Land-use change effects on soil C and N transformations in soils of high N status: comparisons under indigenous forest, pasture and pine plantation

摘要

Globally, land-use change is occurring rapidly, and impacts on biogeochemical cycling may be influenced by previous land uses. We examined differences in soil C and N cycling during long-term laboratory incubations for the following land-use sequence: indigenous forest ( soil age = 1800 yr); 70-year- old pasture planted after forest clearance; 22-year-old pine ( Pinus radiata) planted into pasture. No N fertilizer had been applied but the pasture contained N-fixing legumes. The sites were adjacent and received 3 - 6 kg ha(-1) yr(-1) " volcanic" N in rain; NO3--N leaching losses to streamwater were 5 - 21 kg ha(-1) yr(-1), and followed the order forest < pasture = pine. Soil C concentration in 0 - 10 cm mineral soil followed the order: pasture > pine = forest, and total N: pasture > pine > forest. Nitrogen mineralization followed the order: pasture > pine > forest for mineral soil, and was weakly related to C mineralization. Based on radiocarbon data, the indigenous forest 0 - 10 cm soil contained more pre-bomb C than the other soils, partly as a result of microbial processing of recent C in the surface litter layer. Heterotrophic activity appeared to be somewhat N limited in the indigenous forest soil, and gross nitrification was delayed.
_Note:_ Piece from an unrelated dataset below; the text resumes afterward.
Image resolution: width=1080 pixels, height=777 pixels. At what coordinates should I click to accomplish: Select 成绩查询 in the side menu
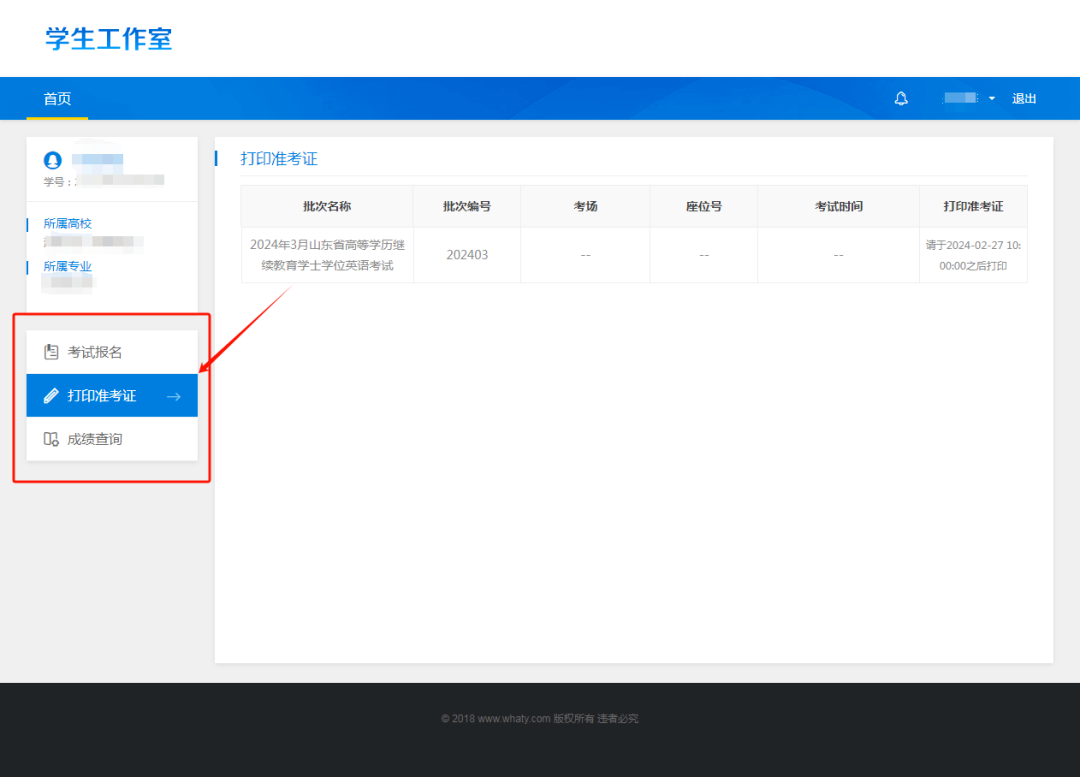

In contrast, the pasture soil was rich in labile N arising from N fixation by clover, and net nitrification occurred readily. Gross N cycling rates in the pine mineral soil ( per unit N) were similar to those under pasture, reflecting the legacy of N inputs by the previous pasture. Change in land use from indigenous forest to pasture and pine resulted in increased gross nitrification, net nitrification and thence leaching of NO3--N.